> **WHAT TO WORK ON**:
Copy out exactly the lines below that run from the one holding "Given: Click the zoom out magnifier icon" to the one holding "This screenshot has height=677, width=1215.", keeping both of those lines and no others.

> **SUPPLIED DATA**:
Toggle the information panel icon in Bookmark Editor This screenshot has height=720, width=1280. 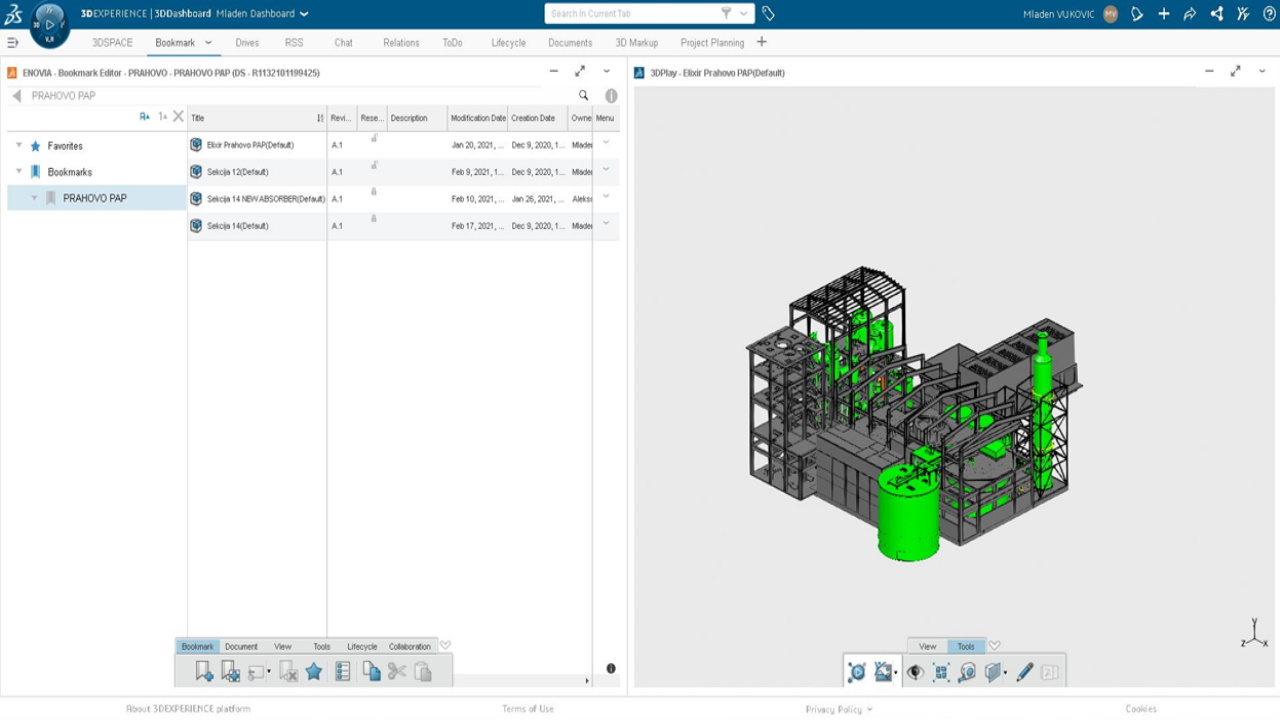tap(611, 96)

* * *

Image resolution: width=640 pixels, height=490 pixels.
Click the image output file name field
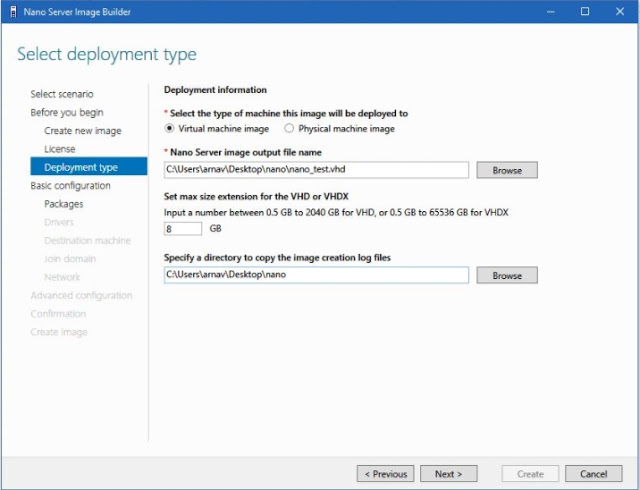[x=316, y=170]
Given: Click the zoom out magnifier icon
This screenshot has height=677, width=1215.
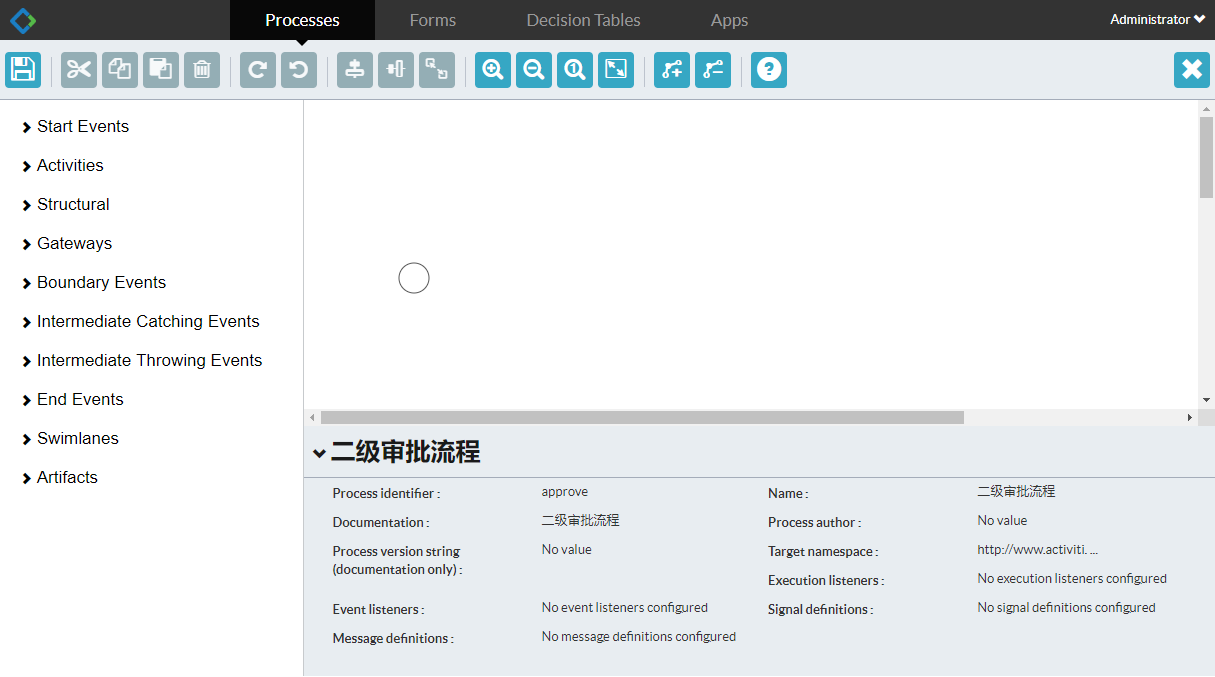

> **EXERCISE ANSWER**:
Given: Click the zoom out magnifier icon
This screenshot has height=677, width=1215.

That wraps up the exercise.